Work to complete ::
Work out how many lines in the data hold the string "screenshot". Reply with only that number.

Source material ::
::::::::::
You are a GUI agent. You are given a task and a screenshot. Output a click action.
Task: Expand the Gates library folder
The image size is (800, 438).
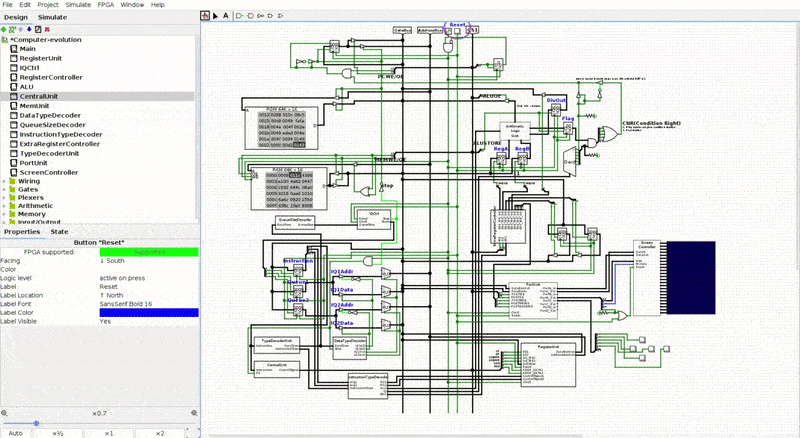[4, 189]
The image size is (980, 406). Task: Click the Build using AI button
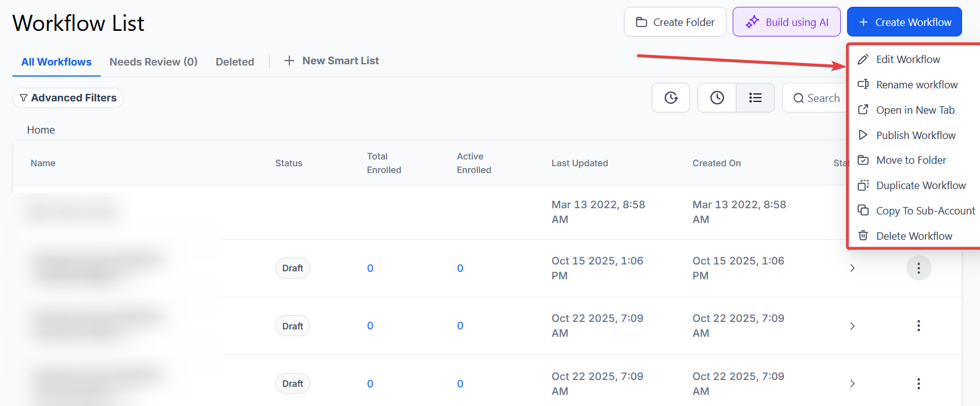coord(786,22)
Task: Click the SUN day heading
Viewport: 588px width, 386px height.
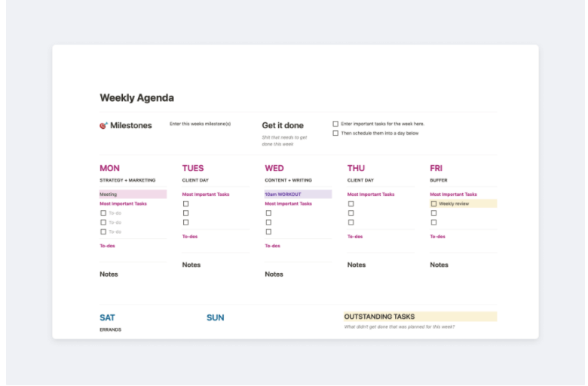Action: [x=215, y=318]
::::::::::
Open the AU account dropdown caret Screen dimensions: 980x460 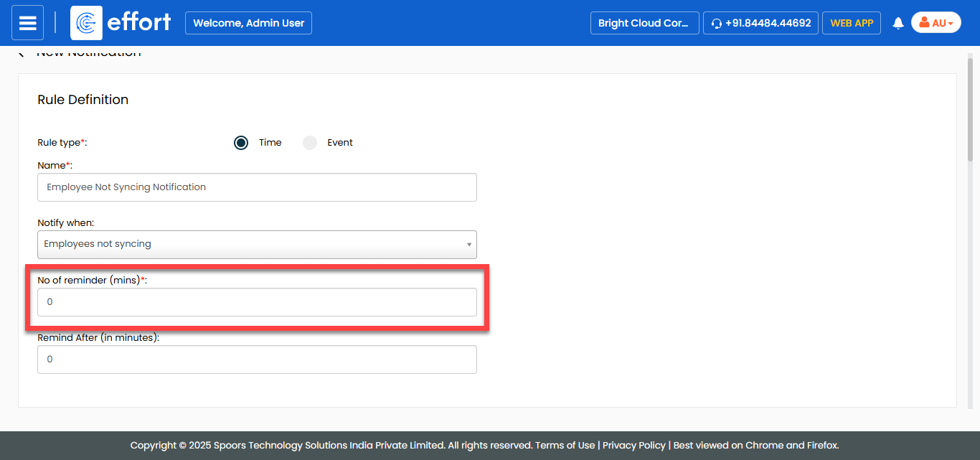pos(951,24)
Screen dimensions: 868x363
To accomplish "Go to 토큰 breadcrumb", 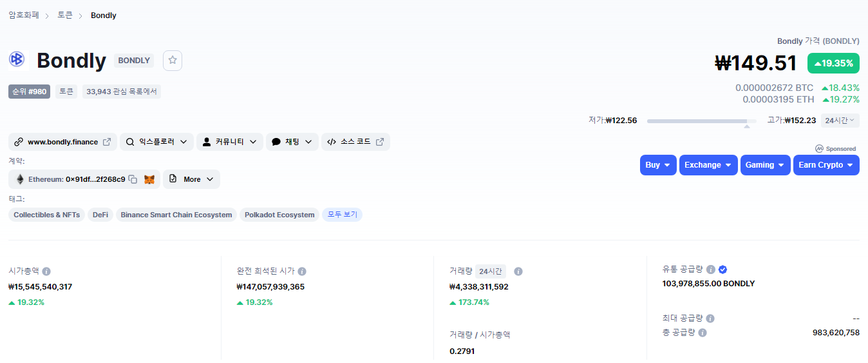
::::::::::
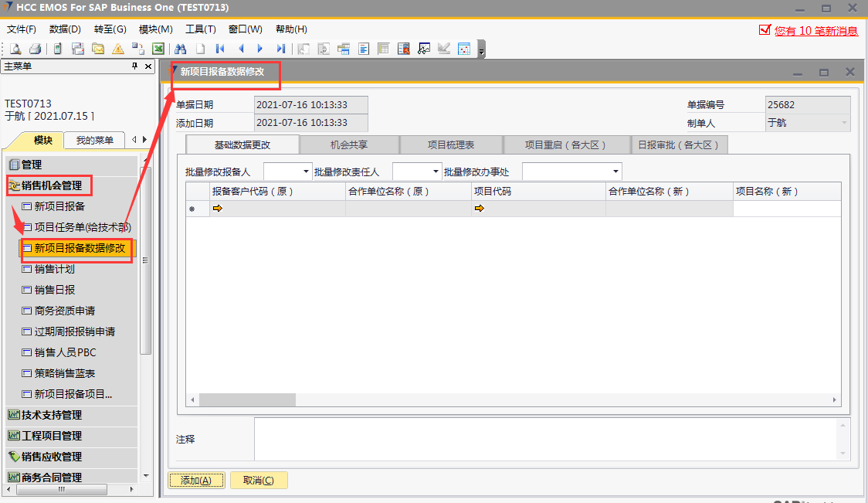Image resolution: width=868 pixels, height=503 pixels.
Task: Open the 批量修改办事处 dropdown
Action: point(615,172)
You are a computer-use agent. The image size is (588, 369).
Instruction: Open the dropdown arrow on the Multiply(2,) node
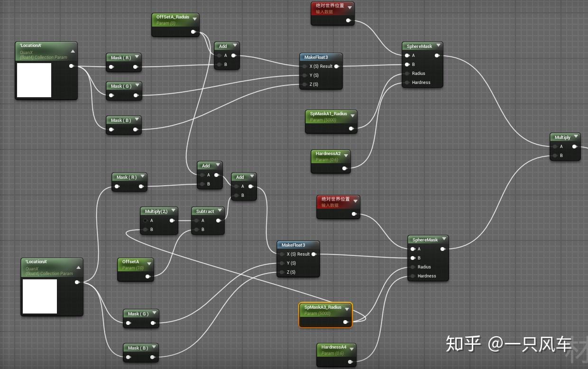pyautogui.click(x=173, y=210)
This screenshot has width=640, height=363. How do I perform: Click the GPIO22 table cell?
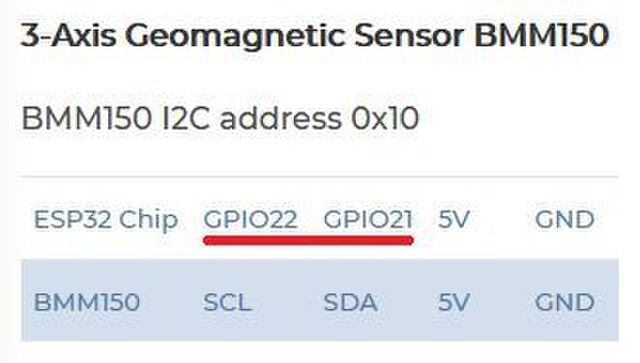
::::::::::
Output below ::
2